Je suis le premier à sortir de la salle quand le générique de fin commence. Révolté et déçu par le spectacle médiocre que je viens de subir durant 90 minutes, je marche d’un pas rapide dans la neige, qui maintenant s’est changée en bouillasse difforme et humide. L’air ambiant est encore plus lourd qu’à mon arrivée : une bagarre éclate devant moi, au loin j’entends du verre voler en éclats et à ma gauche, une fille ivre n’a plus la force de résister aux avances de l’homme qui l’accompagne. Je fais rapidement abstraction de cette débauche plus que palpable, ce pour ne pas laisser mes nerfs prendre le pas sur ma raison. Je repense à Robert Rodriguez, ce réalisateur qui s’évertue sans cesse de gâcher ses pellicules par un style qui a priori se veut original et kitsch, mais qui finalement ne révèle qu’un manque évident de talent. J’entends déjà ceux qui me diront contre vents et marée que tous ces films ne sont pas si mauvais que ça, et ils auront raison. Une nuit en enfer et Sin City sont deux chefs-d’œuvre incontestables. Mais la réalité est beaucoup moins glorieuse quand on sait que le premier est écrit et interprété par son ami de toujours Quentin Tarantino et que Sin City est co-réalisé, produit et développé par Frank Miller. Ces deux exemples (parmi d’autres) nous montrent bien que Rodriguez a besoin d’être entouré pour pouvoir réalisé quelque chose qui tienne la route. Il est donc dommage qu’un réalisateur qui avait pourtant bien débuté (El Mariachi et Desperado) se complaise aujourd’hui dans un style usé et répétitif, qui en conséquence perd toute sa saveur. Rodriguez a du talent, sans aucun doute, mais il serait temps qu’il arrête de le gâcher et qu’il retrouve sa verve et son dynamisme d’autrefois, à l’instar du désormais surestimé Tim Burton.

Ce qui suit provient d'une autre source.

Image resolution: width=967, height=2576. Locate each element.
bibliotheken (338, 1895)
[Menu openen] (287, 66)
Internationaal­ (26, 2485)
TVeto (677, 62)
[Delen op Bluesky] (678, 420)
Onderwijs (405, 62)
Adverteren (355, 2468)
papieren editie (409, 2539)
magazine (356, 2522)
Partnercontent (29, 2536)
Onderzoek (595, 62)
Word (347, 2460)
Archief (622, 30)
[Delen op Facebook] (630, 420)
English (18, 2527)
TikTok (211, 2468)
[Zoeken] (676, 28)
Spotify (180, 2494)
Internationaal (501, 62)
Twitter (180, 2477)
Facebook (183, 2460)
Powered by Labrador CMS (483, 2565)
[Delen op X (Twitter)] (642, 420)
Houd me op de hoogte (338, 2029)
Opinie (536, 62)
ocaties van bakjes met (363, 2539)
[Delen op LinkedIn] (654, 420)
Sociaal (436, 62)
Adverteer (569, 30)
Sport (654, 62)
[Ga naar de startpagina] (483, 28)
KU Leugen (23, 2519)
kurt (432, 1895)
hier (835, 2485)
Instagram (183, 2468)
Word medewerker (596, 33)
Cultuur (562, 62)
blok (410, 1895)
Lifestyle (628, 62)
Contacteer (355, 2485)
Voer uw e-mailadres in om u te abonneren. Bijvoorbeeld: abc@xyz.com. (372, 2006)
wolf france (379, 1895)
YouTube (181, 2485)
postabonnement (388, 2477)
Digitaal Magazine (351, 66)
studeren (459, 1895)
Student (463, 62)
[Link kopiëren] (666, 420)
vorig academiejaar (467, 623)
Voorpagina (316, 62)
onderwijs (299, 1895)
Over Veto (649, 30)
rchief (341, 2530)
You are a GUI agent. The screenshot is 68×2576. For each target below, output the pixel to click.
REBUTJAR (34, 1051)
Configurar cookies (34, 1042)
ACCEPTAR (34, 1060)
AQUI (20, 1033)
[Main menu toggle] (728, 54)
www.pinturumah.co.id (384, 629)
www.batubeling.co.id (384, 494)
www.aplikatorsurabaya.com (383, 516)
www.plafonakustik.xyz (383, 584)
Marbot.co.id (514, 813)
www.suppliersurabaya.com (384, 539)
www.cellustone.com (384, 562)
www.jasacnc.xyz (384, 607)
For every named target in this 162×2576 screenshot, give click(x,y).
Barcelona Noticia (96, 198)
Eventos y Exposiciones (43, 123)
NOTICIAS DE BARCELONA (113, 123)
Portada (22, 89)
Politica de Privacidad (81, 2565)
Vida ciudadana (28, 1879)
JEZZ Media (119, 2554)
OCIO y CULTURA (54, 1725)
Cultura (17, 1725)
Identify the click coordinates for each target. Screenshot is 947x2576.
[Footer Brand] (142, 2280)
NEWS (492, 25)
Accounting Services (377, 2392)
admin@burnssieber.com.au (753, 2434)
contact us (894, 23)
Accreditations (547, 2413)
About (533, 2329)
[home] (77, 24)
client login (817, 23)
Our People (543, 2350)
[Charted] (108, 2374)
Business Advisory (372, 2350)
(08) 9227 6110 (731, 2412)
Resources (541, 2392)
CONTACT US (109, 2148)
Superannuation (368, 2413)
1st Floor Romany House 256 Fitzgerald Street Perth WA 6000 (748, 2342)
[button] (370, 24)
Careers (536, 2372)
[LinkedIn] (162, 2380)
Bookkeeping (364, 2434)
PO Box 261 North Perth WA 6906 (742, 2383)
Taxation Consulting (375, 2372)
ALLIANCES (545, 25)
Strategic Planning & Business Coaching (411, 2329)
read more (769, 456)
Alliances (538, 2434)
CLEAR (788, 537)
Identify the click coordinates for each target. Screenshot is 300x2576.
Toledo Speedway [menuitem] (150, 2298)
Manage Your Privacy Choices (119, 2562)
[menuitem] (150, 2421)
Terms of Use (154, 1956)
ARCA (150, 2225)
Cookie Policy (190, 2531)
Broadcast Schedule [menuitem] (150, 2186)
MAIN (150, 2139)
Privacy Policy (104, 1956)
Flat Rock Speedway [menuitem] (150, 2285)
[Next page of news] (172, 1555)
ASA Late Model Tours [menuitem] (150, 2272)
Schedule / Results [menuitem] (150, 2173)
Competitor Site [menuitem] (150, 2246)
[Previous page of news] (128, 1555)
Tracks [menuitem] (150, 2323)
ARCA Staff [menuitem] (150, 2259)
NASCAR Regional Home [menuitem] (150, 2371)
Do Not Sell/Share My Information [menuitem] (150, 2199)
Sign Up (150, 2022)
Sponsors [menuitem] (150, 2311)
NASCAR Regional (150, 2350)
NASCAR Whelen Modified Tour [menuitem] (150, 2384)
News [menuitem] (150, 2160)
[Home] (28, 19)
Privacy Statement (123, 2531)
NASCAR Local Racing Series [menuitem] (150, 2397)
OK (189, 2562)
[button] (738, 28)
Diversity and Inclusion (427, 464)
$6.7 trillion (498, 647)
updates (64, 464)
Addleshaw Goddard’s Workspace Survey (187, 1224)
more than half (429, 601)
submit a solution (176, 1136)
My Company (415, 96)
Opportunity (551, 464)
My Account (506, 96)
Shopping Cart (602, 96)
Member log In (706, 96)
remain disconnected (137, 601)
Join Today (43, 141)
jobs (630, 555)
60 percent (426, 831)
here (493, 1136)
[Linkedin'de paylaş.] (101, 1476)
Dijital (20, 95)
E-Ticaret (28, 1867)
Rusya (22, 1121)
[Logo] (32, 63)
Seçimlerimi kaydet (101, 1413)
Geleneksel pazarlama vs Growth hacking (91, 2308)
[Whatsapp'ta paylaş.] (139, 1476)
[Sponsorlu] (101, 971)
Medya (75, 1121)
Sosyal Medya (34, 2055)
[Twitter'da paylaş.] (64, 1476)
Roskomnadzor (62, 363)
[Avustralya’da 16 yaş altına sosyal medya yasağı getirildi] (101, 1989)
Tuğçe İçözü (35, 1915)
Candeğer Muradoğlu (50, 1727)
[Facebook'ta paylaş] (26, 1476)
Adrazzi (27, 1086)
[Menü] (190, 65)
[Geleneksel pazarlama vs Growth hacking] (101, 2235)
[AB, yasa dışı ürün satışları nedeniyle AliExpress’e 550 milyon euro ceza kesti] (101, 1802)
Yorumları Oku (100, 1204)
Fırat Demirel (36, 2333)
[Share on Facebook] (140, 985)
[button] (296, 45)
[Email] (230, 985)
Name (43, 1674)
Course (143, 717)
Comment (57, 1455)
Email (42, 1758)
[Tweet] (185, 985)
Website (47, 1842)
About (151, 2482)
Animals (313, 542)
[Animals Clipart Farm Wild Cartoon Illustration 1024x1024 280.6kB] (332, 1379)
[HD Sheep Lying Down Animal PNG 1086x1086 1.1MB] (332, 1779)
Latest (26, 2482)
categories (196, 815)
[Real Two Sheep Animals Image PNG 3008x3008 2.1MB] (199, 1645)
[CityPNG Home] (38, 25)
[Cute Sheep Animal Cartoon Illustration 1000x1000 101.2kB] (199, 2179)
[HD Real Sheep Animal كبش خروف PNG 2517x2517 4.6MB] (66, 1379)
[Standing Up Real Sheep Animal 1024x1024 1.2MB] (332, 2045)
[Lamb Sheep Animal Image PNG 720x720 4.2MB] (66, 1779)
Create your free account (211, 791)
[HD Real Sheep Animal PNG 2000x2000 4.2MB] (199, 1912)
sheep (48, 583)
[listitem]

Mes chaussures sont trempées maintenant, mais mes pensées vagabondent toujours. Machete et l’œuvre de Robert Rodriguez en général me font remonter un constat amer sur l’état du cinéma actuel. D’un côté il y a Hollywood et sa machine à médiocrité illimitée et de l’autre il y a les indépendants qui résistent et qui sont encore les seuls à proposer un cinéma intelligent, original et passionnant. Alors si ces derniers commencent à nous faire des films aussi mauvais (voire pire) que les produits sans âmes des studios multi-nationalisés, l’avenir du 7e art me paraît bien sombre. Je suis énervé et je sais que je m’emporte en me disant ça. Car d’ici quelques jours, je repenserais au Ruban Blanc, à Enter the Void, à The Social Network ou encore à Rubber, des films qui me font encore sortir de la chaleur douillette de mon appartement pour aller affronter le froid hivernal, dans l’espoir d’être transporté par cet art si sensible, si surprenant et si fédérateur qu’est le cinéma.